Technology heavy: monitors at New York's Nasdaq whose chairman, Franck Zarb, has unveiled a plan to create an electronic stockmarket aimed at helping to lure investment. Agence France-Presse photo


Historians may look back on Y2K not for the inconvenience of computer bugs but as the bursting point of the world's first global stockmarket bubble. It is the United States, in particular, which has lost all contact with financial reality. But the virus of delusion, or the madness of crowds, has spread far beyond American shores. It is rampant throughout Europe and a milder version has been infecting Hong Kong.

To the tech-stock craze has been added a deluge of liquidity, particularly surprising in Hong Kong where money supply had been growing at snail's pace because of a sluggish economy and high real interest rates. How come? Ask US Federal Reserve chairman Alan Greenspan. The man who is credited with all kinds of economic wonders and is the guardian against inflation has, pre-Y2K, been printing money at quite an alarming rate. US money supply (M3) has risen by US$140 billion (about HK$1 trillion) or an annual rate of 15 per cent in the past two months. At the same time, supposedly to ease global financial markets through Y2K, he has made all kinds of new repurchase arrangements available.
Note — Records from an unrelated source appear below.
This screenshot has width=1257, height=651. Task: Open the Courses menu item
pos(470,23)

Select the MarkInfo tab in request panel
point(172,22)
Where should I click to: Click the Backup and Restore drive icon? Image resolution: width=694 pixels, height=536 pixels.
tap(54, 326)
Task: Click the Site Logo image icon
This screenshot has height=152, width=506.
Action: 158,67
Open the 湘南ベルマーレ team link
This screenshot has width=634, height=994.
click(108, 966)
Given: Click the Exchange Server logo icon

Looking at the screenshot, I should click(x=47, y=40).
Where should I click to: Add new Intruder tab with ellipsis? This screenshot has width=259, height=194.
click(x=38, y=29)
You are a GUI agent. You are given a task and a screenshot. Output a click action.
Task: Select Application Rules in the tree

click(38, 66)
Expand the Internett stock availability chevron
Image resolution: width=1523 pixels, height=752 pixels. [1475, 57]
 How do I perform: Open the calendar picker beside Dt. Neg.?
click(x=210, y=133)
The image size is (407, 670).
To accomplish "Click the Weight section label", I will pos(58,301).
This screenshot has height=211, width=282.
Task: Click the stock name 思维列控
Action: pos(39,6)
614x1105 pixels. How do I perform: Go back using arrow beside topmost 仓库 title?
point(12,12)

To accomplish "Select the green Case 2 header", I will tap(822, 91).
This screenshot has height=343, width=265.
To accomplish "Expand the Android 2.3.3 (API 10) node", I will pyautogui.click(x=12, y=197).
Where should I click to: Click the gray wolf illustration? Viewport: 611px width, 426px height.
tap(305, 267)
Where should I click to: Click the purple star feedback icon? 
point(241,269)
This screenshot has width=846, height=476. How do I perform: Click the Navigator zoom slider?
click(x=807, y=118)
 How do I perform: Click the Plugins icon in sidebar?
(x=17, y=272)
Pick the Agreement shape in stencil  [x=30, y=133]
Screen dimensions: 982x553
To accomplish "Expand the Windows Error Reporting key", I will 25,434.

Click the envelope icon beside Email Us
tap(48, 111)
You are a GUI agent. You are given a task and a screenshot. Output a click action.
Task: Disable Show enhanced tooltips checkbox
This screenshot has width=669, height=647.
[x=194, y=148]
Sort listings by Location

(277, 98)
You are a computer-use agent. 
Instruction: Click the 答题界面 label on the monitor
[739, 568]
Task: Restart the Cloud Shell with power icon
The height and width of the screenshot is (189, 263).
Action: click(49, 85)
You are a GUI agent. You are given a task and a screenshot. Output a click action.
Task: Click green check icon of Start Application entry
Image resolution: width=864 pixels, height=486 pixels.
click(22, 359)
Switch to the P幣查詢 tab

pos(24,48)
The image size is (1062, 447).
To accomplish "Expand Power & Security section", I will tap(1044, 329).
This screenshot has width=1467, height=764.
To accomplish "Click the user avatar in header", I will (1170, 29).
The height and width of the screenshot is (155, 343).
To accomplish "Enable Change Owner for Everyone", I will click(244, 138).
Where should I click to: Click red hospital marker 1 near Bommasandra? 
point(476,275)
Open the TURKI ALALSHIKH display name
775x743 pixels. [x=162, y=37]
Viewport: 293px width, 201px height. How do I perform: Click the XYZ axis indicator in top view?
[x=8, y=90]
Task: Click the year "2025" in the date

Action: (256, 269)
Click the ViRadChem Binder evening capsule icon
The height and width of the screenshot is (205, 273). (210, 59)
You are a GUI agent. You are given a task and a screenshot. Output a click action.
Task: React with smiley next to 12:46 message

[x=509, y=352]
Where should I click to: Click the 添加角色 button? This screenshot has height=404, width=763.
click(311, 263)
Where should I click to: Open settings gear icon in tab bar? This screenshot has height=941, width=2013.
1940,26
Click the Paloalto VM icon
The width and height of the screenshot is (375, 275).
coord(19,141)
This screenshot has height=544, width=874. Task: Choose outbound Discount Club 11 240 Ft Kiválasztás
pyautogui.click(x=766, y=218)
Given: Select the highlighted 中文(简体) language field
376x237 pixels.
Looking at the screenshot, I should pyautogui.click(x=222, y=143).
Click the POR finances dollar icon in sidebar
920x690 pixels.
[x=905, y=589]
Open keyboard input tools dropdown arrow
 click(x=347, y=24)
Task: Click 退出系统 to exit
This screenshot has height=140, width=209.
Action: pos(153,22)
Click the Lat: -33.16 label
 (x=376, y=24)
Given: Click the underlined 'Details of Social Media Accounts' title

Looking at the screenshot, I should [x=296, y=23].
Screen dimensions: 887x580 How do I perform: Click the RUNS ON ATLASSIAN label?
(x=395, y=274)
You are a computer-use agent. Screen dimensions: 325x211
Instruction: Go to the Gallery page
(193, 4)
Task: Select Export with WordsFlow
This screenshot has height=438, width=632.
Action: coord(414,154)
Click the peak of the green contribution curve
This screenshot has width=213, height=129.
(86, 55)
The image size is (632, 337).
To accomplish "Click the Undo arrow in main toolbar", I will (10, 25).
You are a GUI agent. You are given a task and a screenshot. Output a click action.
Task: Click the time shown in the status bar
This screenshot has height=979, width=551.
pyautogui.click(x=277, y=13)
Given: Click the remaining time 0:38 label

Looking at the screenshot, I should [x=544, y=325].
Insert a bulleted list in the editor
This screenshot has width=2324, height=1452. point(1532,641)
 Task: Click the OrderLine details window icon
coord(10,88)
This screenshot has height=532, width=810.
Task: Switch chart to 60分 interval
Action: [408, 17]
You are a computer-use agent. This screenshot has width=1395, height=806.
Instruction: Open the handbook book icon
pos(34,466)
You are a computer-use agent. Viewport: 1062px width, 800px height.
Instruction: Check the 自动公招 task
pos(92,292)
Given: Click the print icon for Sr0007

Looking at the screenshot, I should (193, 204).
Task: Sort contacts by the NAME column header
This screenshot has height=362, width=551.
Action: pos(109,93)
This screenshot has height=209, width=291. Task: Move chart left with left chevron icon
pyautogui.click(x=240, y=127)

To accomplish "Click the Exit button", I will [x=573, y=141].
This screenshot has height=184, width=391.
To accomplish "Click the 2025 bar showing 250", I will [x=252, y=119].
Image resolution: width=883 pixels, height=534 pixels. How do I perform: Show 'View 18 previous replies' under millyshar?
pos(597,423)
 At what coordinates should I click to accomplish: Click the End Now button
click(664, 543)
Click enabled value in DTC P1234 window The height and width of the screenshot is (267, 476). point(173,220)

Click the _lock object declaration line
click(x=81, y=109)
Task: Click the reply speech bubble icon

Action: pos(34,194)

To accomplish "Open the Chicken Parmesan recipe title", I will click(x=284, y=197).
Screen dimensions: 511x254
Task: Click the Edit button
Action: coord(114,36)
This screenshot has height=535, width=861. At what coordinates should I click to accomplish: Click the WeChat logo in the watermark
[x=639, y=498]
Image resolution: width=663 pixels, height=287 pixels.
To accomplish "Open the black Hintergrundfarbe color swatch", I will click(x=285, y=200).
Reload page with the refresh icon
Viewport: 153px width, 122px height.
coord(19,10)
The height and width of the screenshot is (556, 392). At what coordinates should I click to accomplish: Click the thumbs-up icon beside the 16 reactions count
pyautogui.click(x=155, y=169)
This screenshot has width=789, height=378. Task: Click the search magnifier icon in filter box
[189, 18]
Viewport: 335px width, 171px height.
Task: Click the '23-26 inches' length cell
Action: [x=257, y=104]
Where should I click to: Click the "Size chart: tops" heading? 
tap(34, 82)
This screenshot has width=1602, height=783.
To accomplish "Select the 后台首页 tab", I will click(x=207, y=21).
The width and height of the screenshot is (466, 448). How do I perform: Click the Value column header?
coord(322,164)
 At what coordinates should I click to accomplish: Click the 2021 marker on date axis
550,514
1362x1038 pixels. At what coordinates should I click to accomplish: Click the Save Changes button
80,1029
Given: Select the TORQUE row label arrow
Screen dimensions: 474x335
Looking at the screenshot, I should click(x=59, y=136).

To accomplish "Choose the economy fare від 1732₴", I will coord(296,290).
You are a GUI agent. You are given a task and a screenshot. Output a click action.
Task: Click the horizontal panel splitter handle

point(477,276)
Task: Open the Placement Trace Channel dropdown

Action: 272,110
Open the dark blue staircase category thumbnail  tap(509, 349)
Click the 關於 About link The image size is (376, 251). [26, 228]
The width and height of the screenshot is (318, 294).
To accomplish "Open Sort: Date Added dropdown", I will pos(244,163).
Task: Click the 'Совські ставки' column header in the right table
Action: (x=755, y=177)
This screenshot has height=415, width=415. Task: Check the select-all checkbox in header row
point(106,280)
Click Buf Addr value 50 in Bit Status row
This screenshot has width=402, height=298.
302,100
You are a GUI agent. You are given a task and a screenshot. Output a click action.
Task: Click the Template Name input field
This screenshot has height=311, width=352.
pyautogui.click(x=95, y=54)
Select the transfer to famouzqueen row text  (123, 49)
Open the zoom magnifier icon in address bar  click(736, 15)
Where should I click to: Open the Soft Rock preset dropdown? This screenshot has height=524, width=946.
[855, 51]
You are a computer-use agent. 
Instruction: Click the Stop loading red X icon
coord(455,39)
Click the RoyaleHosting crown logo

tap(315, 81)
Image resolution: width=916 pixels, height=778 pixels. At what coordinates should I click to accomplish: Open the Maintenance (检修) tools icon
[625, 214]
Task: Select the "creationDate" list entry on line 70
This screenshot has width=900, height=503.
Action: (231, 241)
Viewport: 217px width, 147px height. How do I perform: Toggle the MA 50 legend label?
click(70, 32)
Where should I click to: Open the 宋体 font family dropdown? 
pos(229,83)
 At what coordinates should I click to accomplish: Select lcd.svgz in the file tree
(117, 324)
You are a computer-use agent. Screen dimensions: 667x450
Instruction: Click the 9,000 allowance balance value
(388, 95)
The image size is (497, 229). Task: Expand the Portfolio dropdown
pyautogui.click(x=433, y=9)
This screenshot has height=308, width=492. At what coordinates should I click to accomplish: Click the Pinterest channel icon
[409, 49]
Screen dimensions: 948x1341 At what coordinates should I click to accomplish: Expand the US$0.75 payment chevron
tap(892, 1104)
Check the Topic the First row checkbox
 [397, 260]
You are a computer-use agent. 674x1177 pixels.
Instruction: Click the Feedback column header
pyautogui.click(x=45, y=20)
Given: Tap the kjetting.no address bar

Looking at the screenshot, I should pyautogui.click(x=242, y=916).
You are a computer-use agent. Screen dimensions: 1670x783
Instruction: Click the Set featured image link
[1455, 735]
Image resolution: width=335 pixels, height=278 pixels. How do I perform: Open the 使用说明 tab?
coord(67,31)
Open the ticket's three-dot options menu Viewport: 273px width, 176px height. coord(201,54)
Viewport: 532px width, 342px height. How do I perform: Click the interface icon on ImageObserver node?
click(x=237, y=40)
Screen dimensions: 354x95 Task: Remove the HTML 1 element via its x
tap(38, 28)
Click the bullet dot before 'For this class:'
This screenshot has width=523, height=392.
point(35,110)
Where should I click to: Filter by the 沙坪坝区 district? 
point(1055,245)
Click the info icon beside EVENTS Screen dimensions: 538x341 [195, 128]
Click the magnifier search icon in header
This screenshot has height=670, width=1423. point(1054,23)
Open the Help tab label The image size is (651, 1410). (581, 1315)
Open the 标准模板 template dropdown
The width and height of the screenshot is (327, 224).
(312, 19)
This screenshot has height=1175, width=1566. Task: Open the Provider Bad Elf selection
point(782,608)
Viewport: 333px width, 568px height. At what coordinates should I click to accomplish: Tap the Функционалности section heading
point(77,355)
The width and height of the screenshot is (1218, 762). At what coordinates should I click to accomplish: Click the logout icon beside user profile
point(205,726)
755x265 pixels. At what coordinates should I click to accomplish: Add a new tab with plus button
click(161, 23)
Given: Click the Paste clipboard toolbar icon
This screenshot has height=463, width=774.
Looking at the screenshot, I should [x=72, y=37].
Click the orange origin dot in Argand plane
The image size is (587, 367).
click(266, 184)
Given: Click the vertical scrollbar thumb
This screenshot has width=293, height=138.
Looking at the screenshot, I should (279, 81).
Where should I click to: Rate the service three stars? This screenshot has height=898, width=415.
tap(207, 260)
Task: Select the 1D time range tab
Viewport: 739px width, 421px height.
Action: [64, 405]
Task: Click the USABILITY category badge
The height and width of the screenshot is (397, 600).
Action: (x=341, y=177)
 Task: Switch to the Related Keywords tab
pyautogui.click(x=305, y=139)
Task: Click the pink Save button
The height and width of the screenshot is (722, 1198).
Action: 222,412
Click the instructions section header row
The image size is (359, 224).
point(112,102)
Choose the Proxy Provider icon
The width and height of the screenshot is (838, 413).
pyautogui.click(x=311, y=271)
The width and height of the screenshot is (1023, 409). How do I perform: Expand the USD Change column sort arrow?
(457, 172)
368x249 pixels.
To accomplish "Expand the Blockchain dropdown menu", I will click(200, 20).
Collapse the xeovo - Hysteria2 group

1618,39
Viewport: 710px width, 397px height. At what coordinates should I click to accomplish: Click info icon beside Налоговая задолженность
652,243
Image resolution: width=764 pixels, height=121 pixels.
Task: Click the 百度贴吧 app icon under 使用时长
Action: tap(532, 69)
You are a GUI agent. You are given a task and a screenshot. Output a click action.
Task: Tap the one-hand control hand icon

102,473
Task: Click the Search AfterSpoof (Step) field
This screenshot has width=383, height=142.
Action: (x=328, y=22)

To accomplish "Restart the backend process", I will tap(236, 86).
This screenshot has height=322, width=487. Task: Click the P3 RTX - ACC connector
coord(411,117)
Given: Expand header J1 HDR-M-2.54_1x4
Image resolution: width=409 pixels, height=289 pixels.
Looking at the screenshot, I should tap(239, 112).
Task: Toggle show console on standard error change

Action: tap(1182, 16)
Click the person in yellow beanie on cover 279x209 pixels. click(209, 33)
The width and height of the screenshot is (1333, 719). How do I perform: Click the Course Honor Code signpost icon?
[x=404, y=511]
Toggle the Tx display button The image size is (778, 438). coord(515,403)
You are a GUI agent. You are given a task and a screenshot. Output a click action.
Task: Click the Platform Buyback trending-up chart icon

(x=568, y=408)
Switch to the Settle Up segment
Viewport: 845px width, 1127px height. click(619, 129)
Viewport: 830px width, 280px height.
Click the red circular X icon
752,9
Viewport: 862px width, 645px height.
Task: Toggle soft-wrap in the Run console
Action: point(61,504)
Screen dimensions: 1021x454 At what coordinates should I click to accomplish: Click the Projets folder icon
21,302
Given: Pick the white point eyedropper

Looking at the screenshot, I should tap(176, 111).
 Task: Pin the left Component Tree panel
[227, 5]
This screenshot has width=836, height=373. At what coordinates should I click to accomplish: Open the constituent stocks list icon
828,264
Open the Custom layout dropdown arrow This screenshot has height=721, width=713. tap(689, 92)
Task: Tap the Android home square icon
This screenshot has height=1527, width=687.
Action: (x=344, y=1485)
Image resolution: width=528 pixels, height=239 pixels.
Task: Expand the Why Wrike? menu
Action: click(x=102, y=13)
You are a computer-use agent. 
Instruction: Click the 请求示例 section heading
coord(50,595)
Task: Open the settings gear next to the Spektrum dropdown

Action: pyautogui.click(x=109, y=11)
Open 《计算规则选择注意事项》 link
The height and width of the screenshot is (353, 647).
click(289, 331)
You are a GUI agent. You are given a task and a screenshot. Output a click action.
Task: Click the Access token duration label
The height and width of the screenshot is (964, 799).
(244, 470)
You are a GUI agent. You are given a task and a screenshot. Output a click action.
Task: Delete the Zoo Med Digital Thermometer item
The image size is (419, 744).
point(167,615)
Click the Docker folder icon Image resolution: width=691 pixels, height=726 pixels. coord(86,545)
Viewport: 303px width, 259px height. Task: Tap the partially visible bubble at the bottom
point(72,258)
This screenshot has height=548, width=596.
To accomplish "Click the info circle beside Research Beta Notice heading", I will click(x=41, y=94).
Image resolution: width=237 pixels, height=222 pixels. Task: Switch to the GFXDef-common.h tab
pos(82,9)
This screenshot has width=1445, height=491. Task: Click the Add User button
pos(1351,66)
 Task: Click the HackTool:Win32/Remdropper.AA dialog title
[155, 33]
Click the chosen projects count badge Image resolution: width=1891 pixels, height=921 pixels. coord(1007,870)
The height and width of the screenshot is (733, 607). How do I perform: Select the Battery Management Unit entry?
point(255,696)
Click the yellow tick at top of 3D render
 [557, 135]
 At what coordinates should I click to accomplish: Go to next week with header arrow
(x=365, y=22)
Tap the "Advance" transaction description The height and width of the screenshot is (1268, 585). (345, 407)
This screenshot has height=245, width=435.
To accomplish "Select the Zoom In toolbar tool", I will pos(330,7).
According to Grants Interest Rate Observer, the Fed's own balance sheet has expanded by US$30 billion since September. No wonder a small rise in prime interest rate makes little impact. This is more fuel for investor madness and paper-financed takeover action, which is supposed to produce greater efficiency but will more likely lead to debt burdens and huge goodwill write-offs.

When the public loses its critical faculties, crooks and shysters flourish and even respectable institutions believe that there is a ''new morality'' as well as a ''new economy''. Let us start with Nasdaq, the golden calf of the new religion. This writer has observed a succession of market bubbles going back to the late-60s Australian mining boom, through the 1973 Hong Kong phenomenon, several ramps of Malaysian penny stocks, the Red Chip nonsense of 1997, etc. But it is the scale of the Nasdaq bubble that is so frightening when combined with the very high level, but not totally outlandish, level of all other US markets, and many in Europe.

Most of Asia is thankfully exempt. Nasdaq (US domestic stocks only) is now a US$3 trillion market, which makes it almost as big as Tokyo and bigger than all other markets except the US$11 trillion New York Stock Exchange. Yet this market is trading on a price to earnings ratio in the region of 150, compared with around 60 in Tokyo at the maximum of its bubble a decade ago.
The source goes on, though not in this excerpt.